> [Recorded information]:
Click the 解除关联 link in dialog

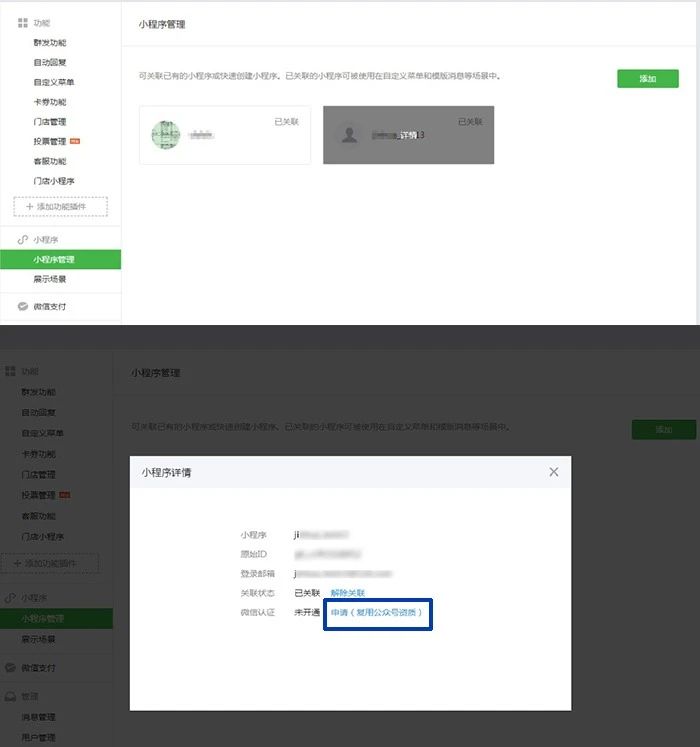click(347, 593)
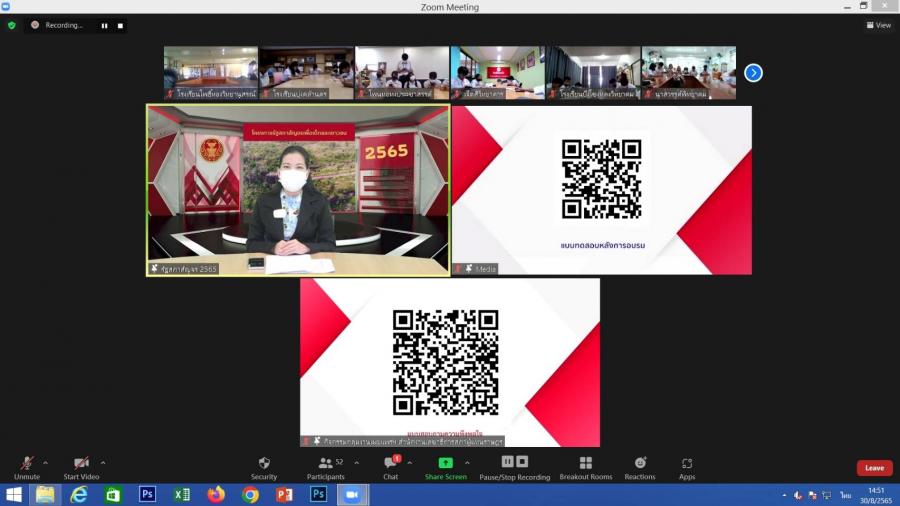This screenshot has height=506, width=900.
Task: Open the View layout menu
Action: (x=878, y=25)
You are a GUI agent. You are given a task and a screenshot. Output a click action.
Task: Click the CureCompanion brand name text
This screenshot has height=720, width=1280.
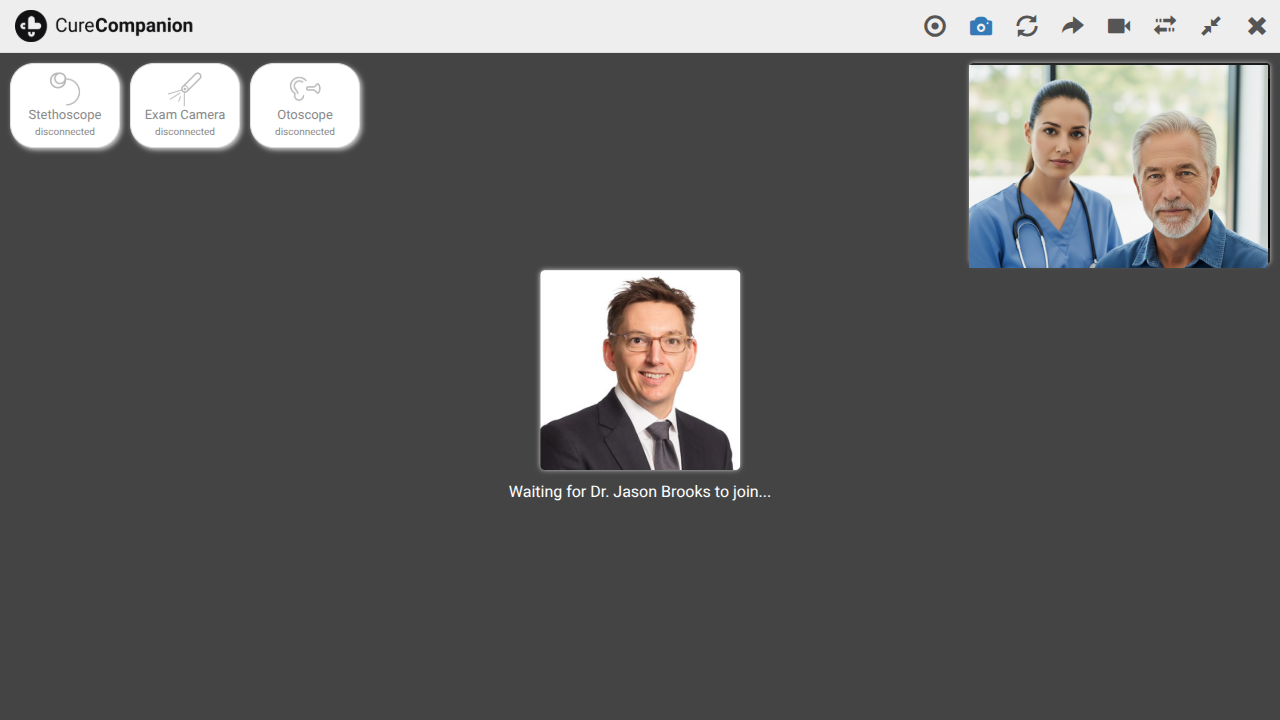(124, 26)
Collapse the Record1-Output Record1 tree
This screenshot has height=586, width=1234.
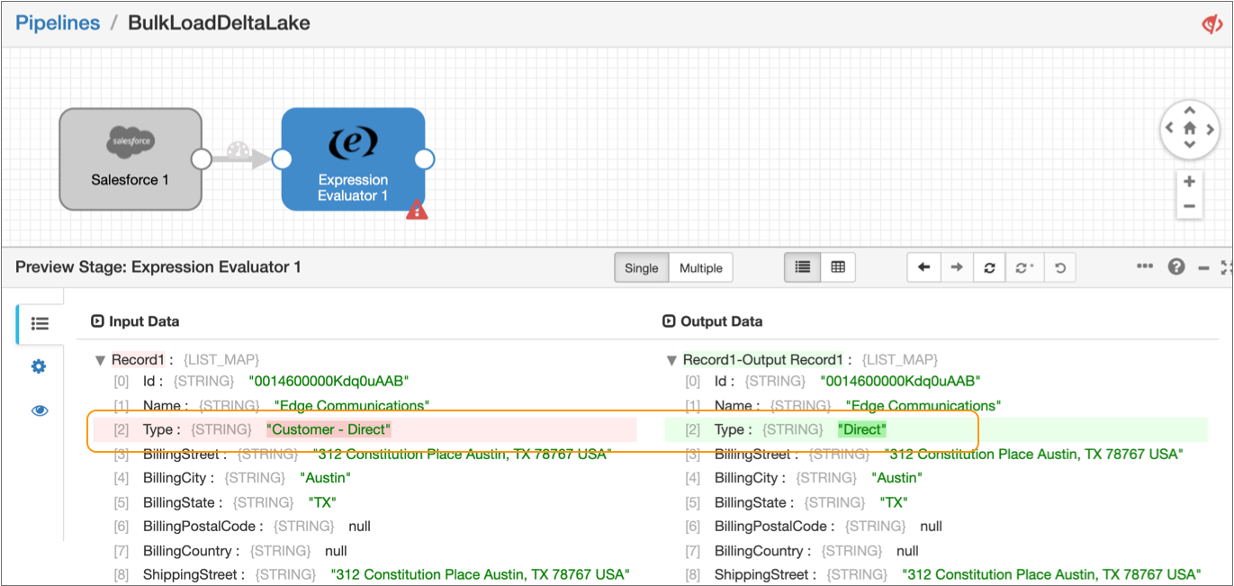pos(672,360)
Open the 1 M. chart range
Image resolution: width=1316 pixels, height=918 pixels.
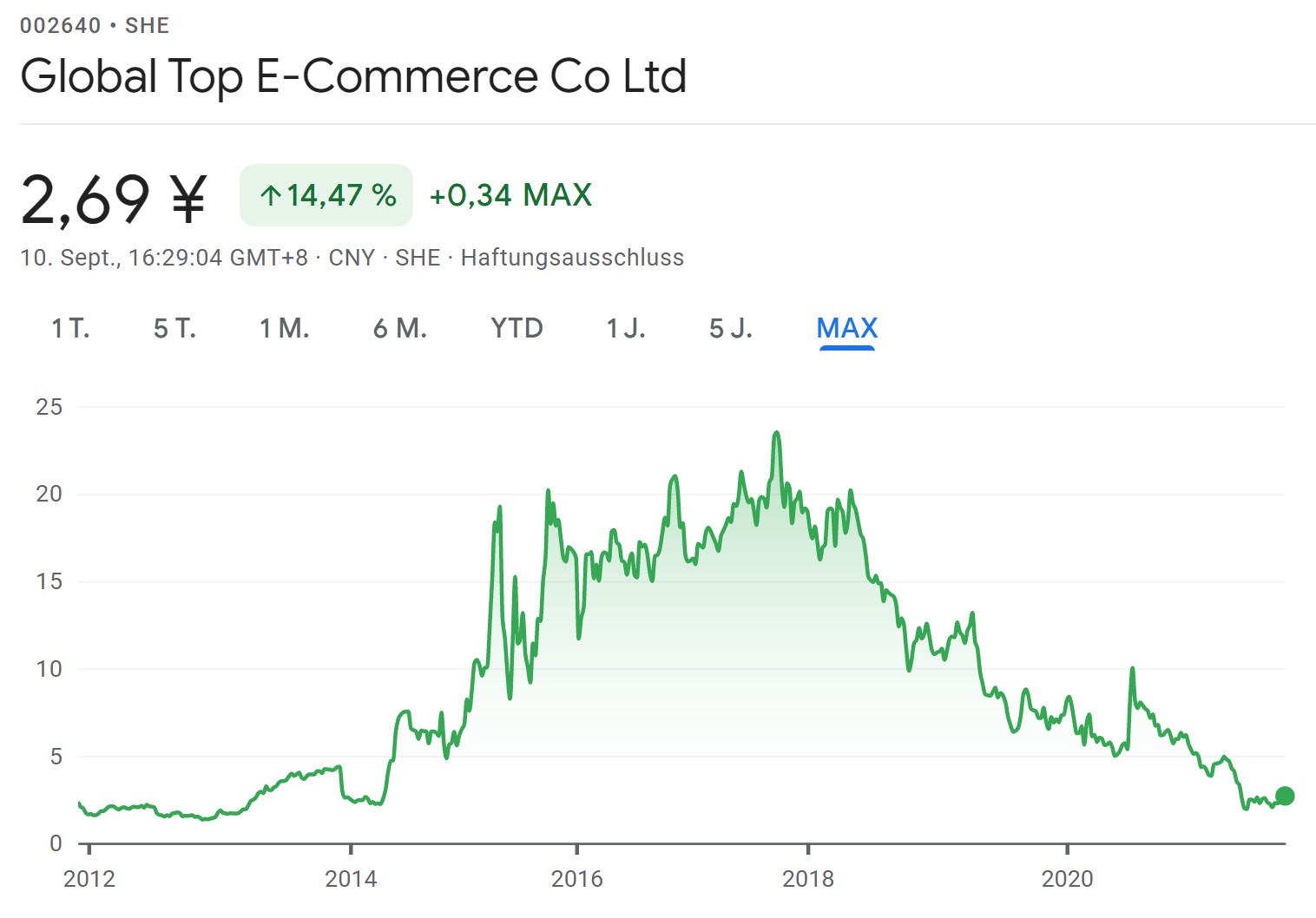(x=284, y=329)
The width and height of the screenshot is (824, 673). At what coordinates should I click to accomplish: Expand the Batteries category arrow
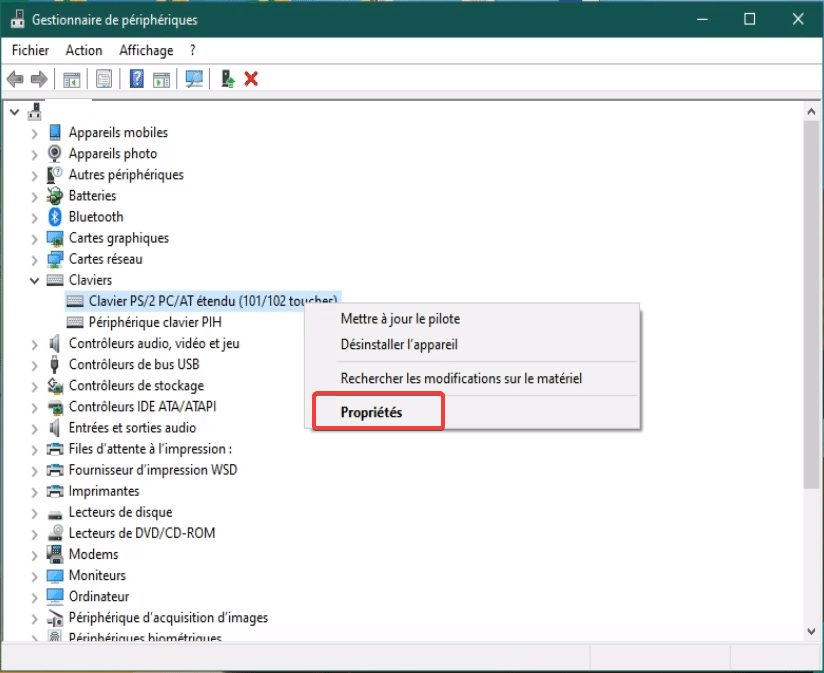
...
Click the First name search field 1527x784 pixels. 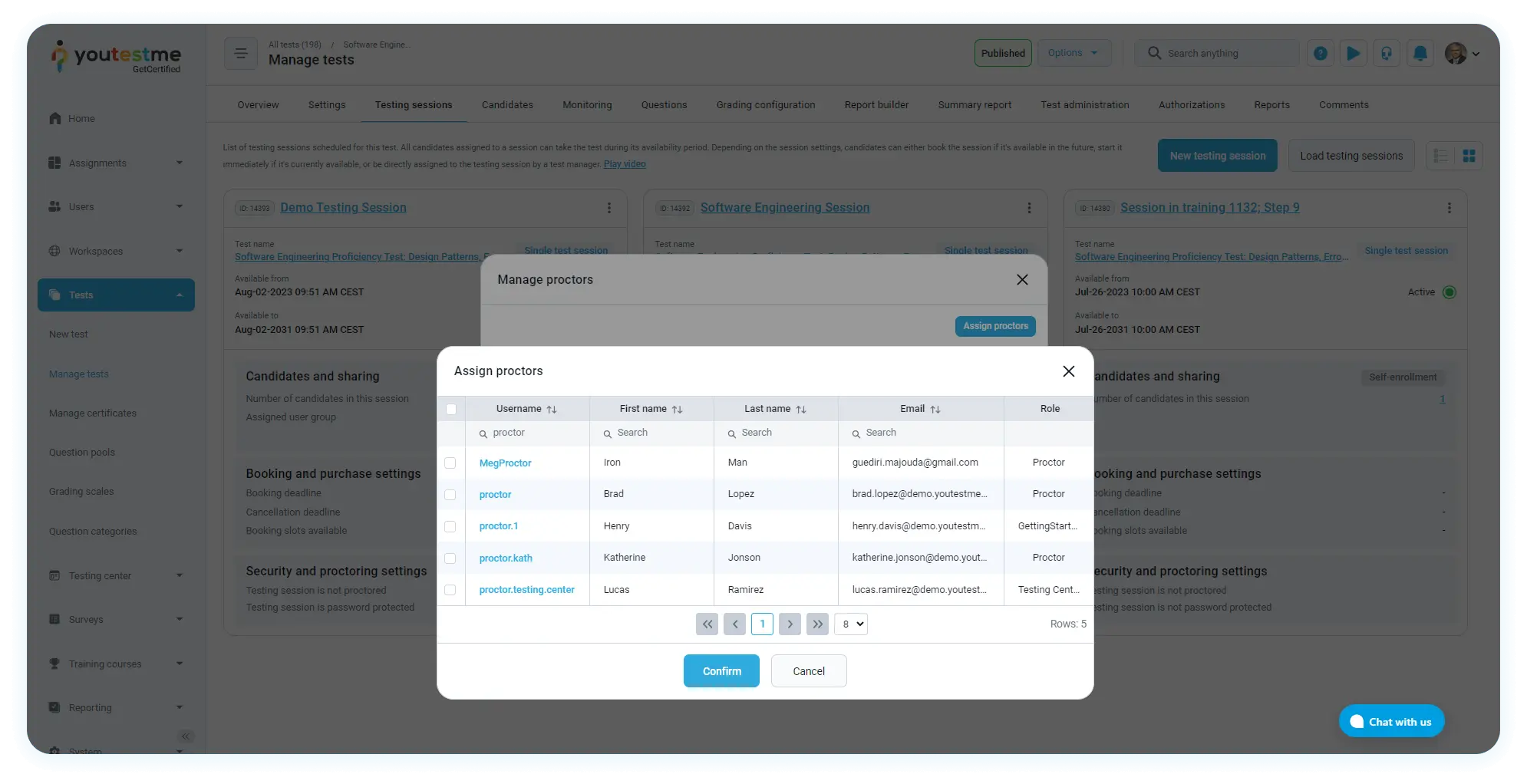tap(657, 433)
--
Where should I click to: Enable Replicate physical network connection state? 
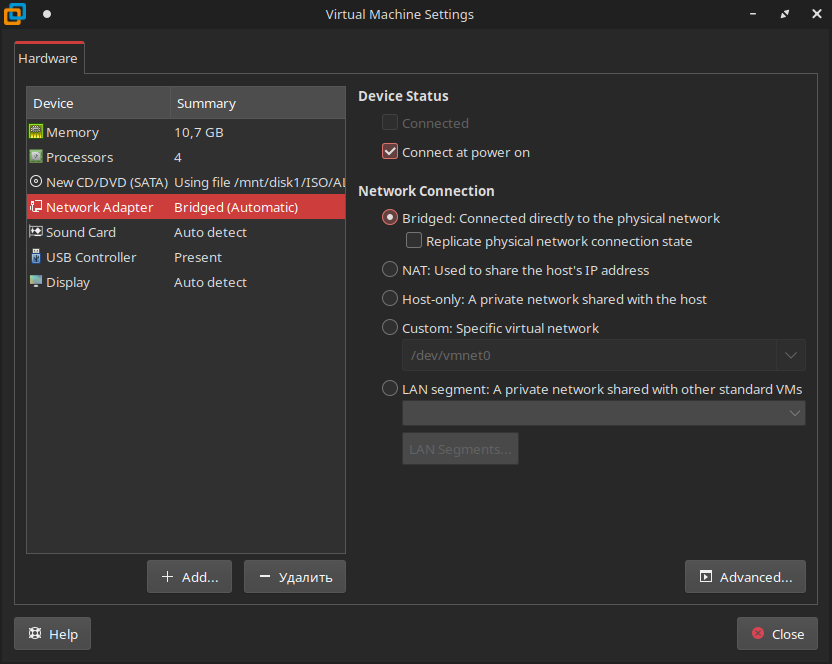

> [Required work]:
Start with the line above containing "Image resolution: width=1316" and end with the line containing "The width and". Set down that stretch exactly, without any pictures.

> [Answer space]:
Image resolution: width=1316 pixels, height=918 pixels.
(x=284, y=329)
The width and height of the screenshot is (824, 673). At what coordinates should I click to accomplish: Expand the Batteries category arrow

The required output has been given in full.